Le blog du Temps de l'Immaculée.

La reine Adélaïde renonce à la vengeance

15/12/2025

La reine Adélaïde renonce à la vengeance

La future sainte Adélaïde (931 – 999), appelée aussi Alice, est la fille du roi de Bourgogne. Elle est mariée très jeune au roi d’Italie, puis, devenue veuve après la naissance de son premier enfant, elle est emprisonnée et dépouillée par un rival de son mari.

Confiante en Dieu, elle s’échappe et est secourue par Othon Ier. Ce dernier l’épouse et elle devient à ses côtés impératrice du Saint Empire romain germanique en 962. À nouveau veuve, elle est momentanément écartée de la cour par son fils Othon II, mais doit par la suite assurer la régence en attendant la majorité de son petit-fils Othon III. Elle consacre les dernières années de sa vie au soutien des pauvres et à la visite des nombreux monastères qu’elle a fondés, dont celui de Seltz, en Alsace, où elle meurt le 16 décembre 999. De toute sa vie, elle ne s’est jamais vengée de tous ceux qui lui ont fait du mal et qui l’ont trahie. En elle resplendissent au contraire toutes les vertus chrétiennes, notamment dans son attention pour les pauvres, ainsi que toutes les qualités d’un grand chef d’État. Sainte Adélaïde est l’une des personnalités les plus influentes de l’Europe du Xe siècle. Elle a durablement marqué la chrétienté médiévale.

 

Les raisons d'y croire


La vie d’Adélaïde ne nous est pas connue par des sources tardives et folkloriques, mais par de nombreux documents qui lui sont contemporains : chroniques, chartes, donations, traditions mémorielles, etc. Ses nombreux actes de charité envers les plus pauvres nous sont notamment rapportés par les actes impériaux officiels. Le récit de sa vie, son rôle politique et spirituel, son impact historique et son influence posthume reposent sur un ensemble de témoignages variés, issus d’auteurs, de clercs, d’institutions, d’actes juridiques et de pratiques cultuelles.
********************
EXERCICE COURT
Recopiez fidèlement le passage de l'extrait sur sainte Adélaïde, de "Les raisons d'y" à "de pratiques cultuelles.".

DONNÉES AFFICHÉES
********************
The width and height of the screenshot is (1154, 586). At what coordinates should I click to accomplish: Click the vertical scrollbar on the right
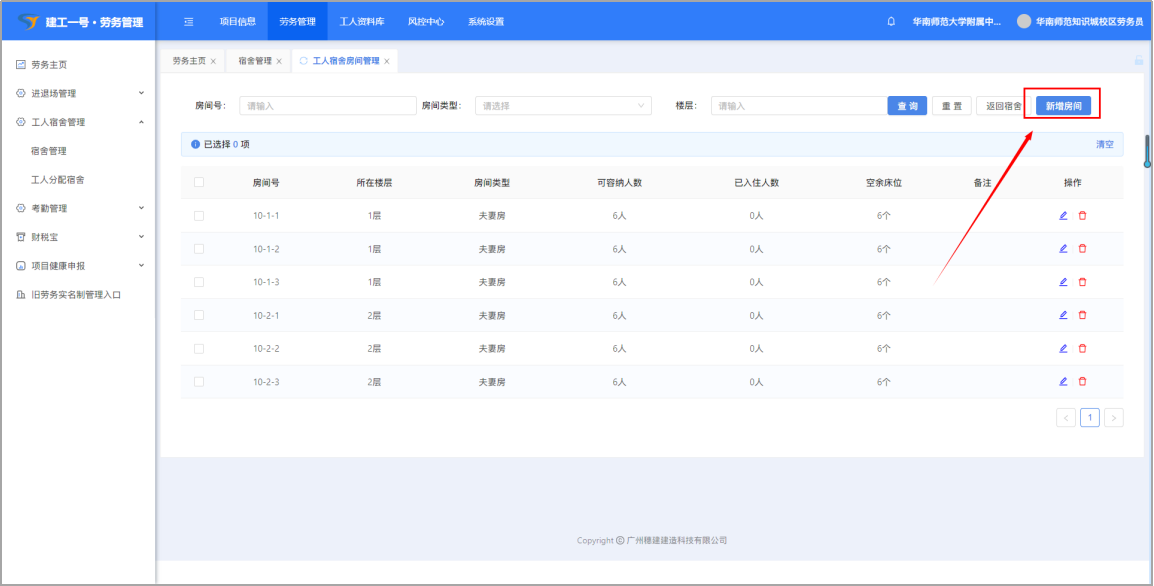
********************
RÉPONSE ATTENDUE
Les raisons d'y croire


La vie d’Adélaïde ne nous est pas connue par des sources tardives et folkloriques, mais par de nombreux documents qui lui sont contemporains : chroniques, chartes, donations, traditions mémorielles, etc. Ses nombreux actes de charité envers les plus pauvres nous sont notamment rapportés par les actes impériaux officiels. Le récit de sa vie, son rôle politique et spirituel, son impact historique et son influence posthume reposent sur un ensemble de témoignages variés, issus d’auteurs, de clercs, d’institutions, d’actes juridiques et de pratiques cultuelles.